TV INDECENCY Network executives wonder where the limits really lie



Constant pressure from a watchdog outfit keeps stations, networks on edge.
By JONATHAN STORM
KNIGHT RIDDER NEWSPAPERS
LOS ANGELES -- As the broadcast networks face the nation's TV critics at their winter meeting here this week, indecency is Topic A.
Easily mobilized and aided by the Internet, a small army has pelted the Federal Communications Commission with protests.
The FCC's $550,000 penalty for the Janet Jackson "wardrobe malfunction" may be the best-known case, but another case, involving Fox's 2004 "reality" show "Married by America," carries a proposed fine twice as big.
The decision seems to signal a new direction in enforcement, and it has people in the industry worried, even confused. As many complain that the objections come from a nonrepresentative minority, some of whom have not even seen the programs involved, cautious networks have stepped up diligence while advising producers of popular series not to shift direction.
"The real change is that there's a huge amount of ambiguity," said Alan Wurtzel, chief of NBC's standards and practices department. "You sort of don't know what the rules are."
"There isn't a day that's going by now where we're not affected. We're looking at 'Family Guy' right now, product that aired without incident two or three years ago," said Fox Entertainment president Gail Berman, referring to the irreverent cartoon that started on Fox in 1999, then went to cable, and is returning because of its popularity on DVD. "It's just nebulous."
Too bad, so sad
Lara Mahaney is unsympathetic.
"They should be grateful that they've gotten away with as much as they have for as long as they have," said Mahaney, director of corporate and entertainment affairs at the Parents Television Council, the primary organization stirring the commotion.

**Collected data**
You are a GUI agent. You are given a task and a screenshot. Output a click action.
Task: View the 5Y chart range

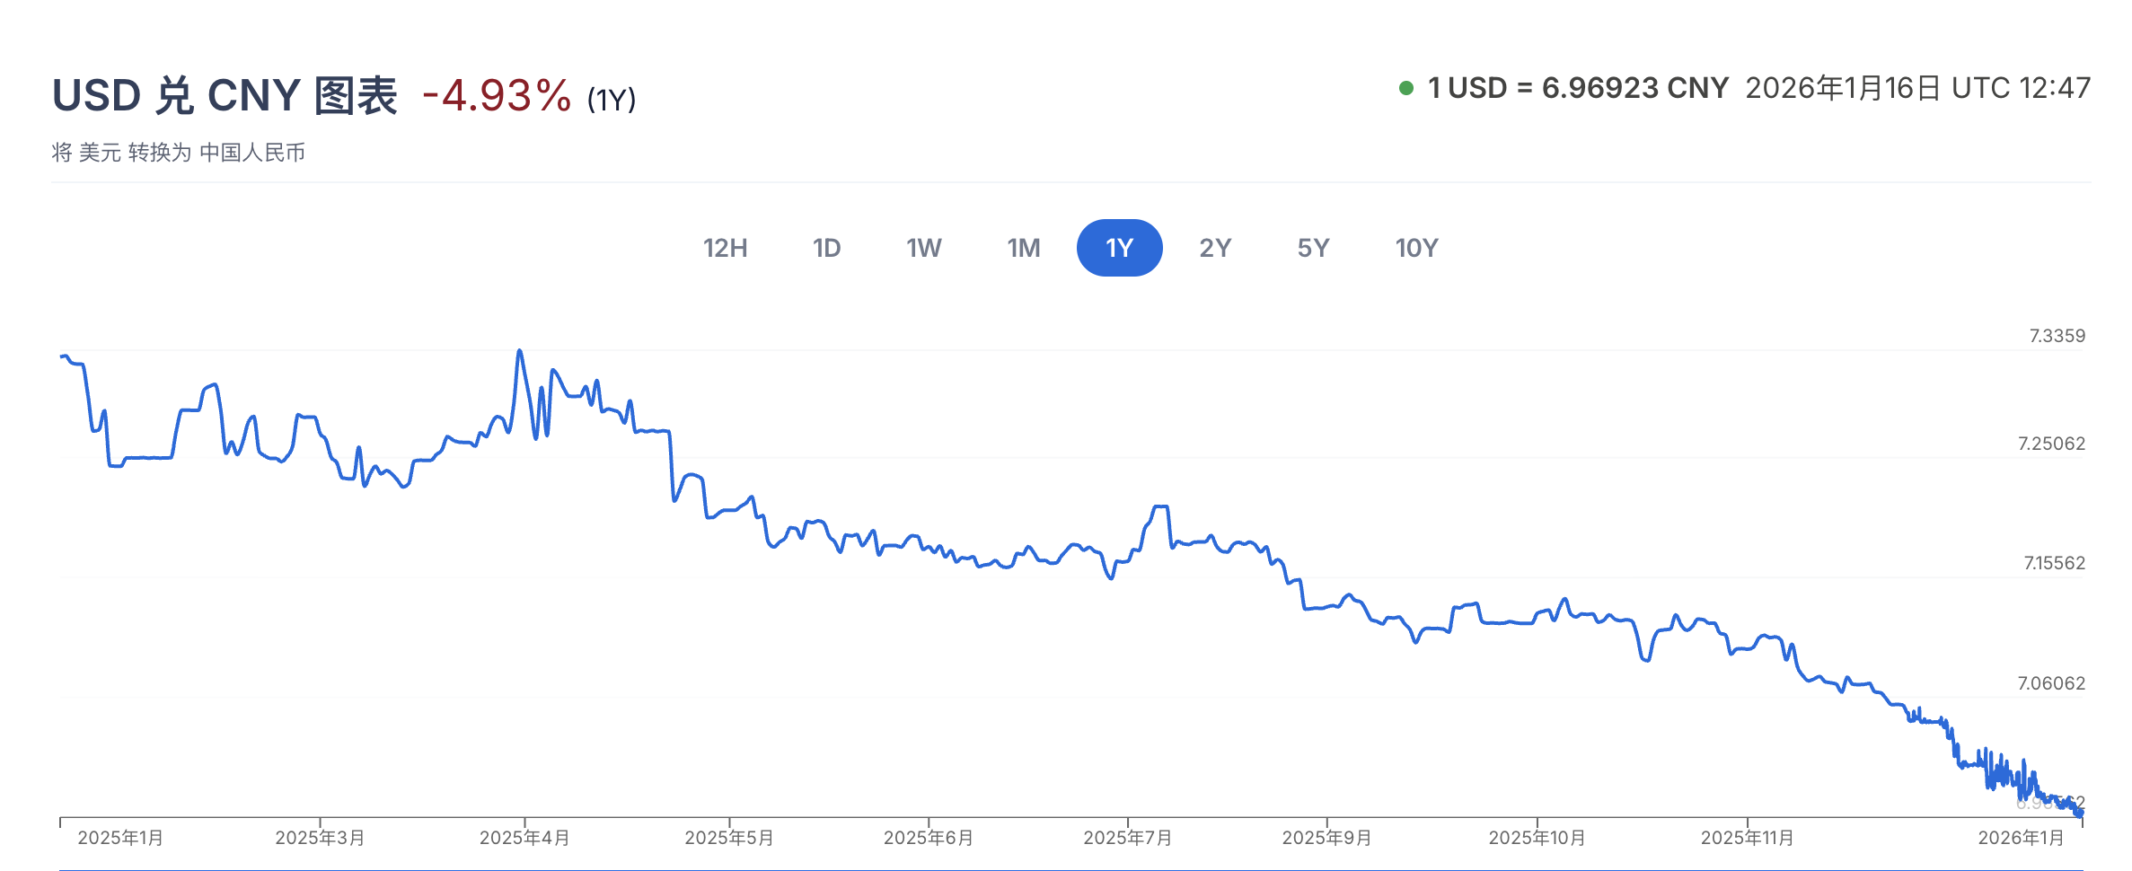(1313, 248)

**Stated exercise 1**
In the article on TV indecency, what position does Alan Wurtzel hold?
**Stated exercise 2**
Reproduce word for word the part of the TV indecency article starting with "TV INDECENCY Network" and going on through "twice as big.".
**Stated exercise 3**
Write the next part of the article on TV indecency, picking up after its final sentence.

**Written response 1**
He is chief of NBC's standards and practices department.

**Written response 2**
TV INDECENCY Network executives wonder where the limits really lie



Constant pressure from a watchdog outfit keeps stations, networks on edge.
By JONATHAN STORM
KNIGHT RIDDER NEWSPAPERS
LOS ANGELES -- As the broadcast networks face the nation's TV critics at their winter meeting here this week, indecency is Topic A.
Easily mobilized and aided by the Internet, a small army has pelted the Federal Communications Commission with protests.
The FCC's $550,000 penalty for the Janet Jackson "wardrobe malfunction" may be the best-known case, but another case, involving Fox's 2004 "reality" show "Married by America," carries a proposed fine twice as big.

**Written response 3**
The battle over TV indecency is never-ending, rising cyclically and then quieting down again.
This time, however, it's different, and none of the nearly 20 people throughout the business interviewed for this article would speculate on when the controversy would die down.
FCC Chairman Michael Powell says the commission will make a priority of enforcing indecency rules. The issue has gained a special appeal to politicians, who know it is an important issue for some voters. And the complaints keep rolling in, as incidents that used to be dismissed the next day after a couple of yuks at the watercooler take on a life of their own: Nicollette Sheridan drops her towel for Terrell Owens. Rocker Vince Neil wishes bandmate Tommy Lee a profanely happy new year. Randy Moss does a little moon dance.
"Technological advancements have created a media-event echo chamber, where the eventual impact of a televised transgression far exceeds the number of people who were initially watching or offended," said John Rash, senior vice president at the Campbell-Mithun ad agency. "Coupled with talk radio, tempests are being created in teapots in near-record time."
The effect of those tempests varies in different segments of the TV business.
Advertisers are leery, but few have shifted strategies in a culture that frequently rewards the edgy show while it is being vilified. Producers seem most insulated, basically going about their business, while the networks that buy their shows fret.
Out of control
Station owners may be the most nervous, after an apparently precedent-setting decision.
The FCC voided the reality-show tradition, observed since the early '90s with "America's Funniest Home Videos," of blurring certain body parts to get a TV pass. At issue were bachelor-party escapades during "Married by America."
"Although the episode electronically obscures any nudity," FCC commissioners wrote in their "notice of apparent liability" issued Oct. 12, "the sexual nature of the scenes is inescapable."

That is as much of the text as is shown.